Idéal de fraternité, d'égalité, d'humilité, d'amour joyeux de toutes les créatures envers le créateur, c’est un culte populaire, démocratique, qui se célèbre, sans mystères, en présence de la foule.

En réaction contre le parti pris de grâce et de beauté pure qui avait prévalu sous Aménophis III, la doctrine artistique est inspirée par un souci de naturel et de vérité menant au réalisme – et qu'Akhenaton poussa jusqu'à la caricature –, un amour sincère de la nature, une simplicité sans protocole qui fait revivre, sur les bas-reliefs et les peintures, les scènes les plus intimes de la famille royale (le roi, la reine et les six princesses).

L’Empire d’Akhénaton

L'aventure amarnienne sera unique, mais éphémère : quatorze ans dans une longue histoire.

En effet, en politique extérieure, Akhenaton, fanatique inconscient, eut une attitude opportuniste et maladroite ; il assiste, sans intervenir, à l'effondrement politique de l’empire allié de Mitanni ; devant la « montée » du Hatti (Hittites), il esquisse un rapprochement avec l'Assyrie, mais laisse les Hittites intriguer ouvertement dans les provinces phéniciennes et « syriennes » sous protectorat égyptien : Tyr, Byblos demandent en vain de l'aide ; un ambassadeur égyptien est tué… L'Égypte se tait.
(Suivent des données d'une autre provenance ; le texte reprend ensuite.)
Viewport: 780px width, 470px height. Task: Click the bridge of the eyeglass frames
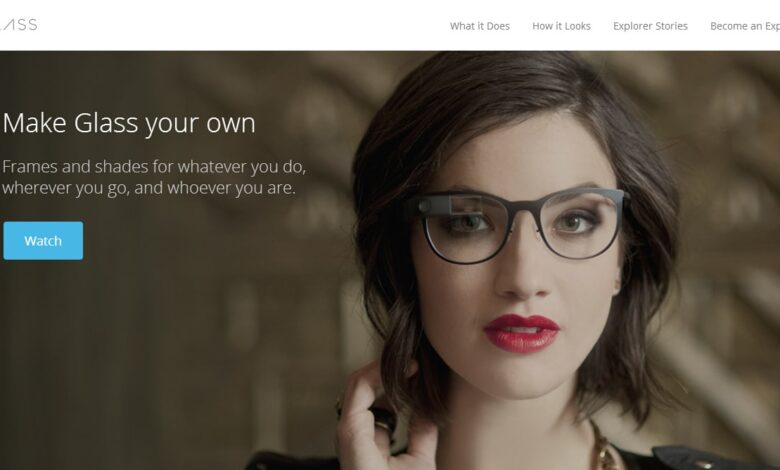click(522, 210)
Akhenaton, prophète pacifique, perd toute influence et tout prestige dans les affaires internationales. Le grand Empire s'effondre.

À l'intérieur, l'État se dégrade : les impôts pèsent lourdement (les constructions nouvelles sont coûteuses) ; la réforme religieuse n'est pas populaire : elle est un trop grand bouleversement pour les consciences, arrachées à leurs habitudes ancestrales et à leurs magies rassurantes. Et, bien sûr, les prêtres d'Amon, persécutés, mènent sourdement la lutte.

Un rapprochement fut-il tenté dans les dernières années du règne entre ceux-ci et le roi, sectaire de plus en plus isolé ? Son gendre, Semenkhkarê, associé au trône, lui survécut quelques années ; puis le pouvoir passe à Toutankhamon (second gendre du roi, âgé de neuf ans), qui (inspiré par les « Amoniens ») rend au dieu thébain et à sa ville leur prestige antérieur, aux autres dieux leurs cultes, et clôt la brève parenthèse du culte unique.

Postérité

Les découvertes archéologiques récentes ont montré que le culte unique d'Aton ne s'est pas étendu à toute l'Égypte ; en effet, des tombes proches d'Akhetaton et contemporaines de la capitale révèlent que les Égyptiens continuaient de se faire enterrer sous la protection des dieux de leur panthéon traditionnel. Il semble donc que la réforme religieuse tentée par Akhenaton ne se soit guère étendue au-delà de sa capitale.

Dans L'Homme Moïse et la religion monothéiste, Sigmund Freud émet l'hypthèse d'une filiation spirituelle entre Moïse et Akhenaton. La naissance du monothéisme biblique serait liée au culte d'Aton. Après la fuite d'Égypte, le prophète aurait transmis aux Hébreux la religion d'Akhenaton. Le pharaon historiquement attesté mais dépourvu de postérité religieuse serait ainsi le complément parfait du fondateur de religion. Cette hypothèse, fondée sur une lecture monothéiste de la religion d'Akhenaton, est contestée. L'exclusivisme religieux imposé par Akhenaton est loin du monothéisme judéo-chrétien, et les documents archéologiques ne suffisent pas pour affirmer leur parenté de façon incontestable.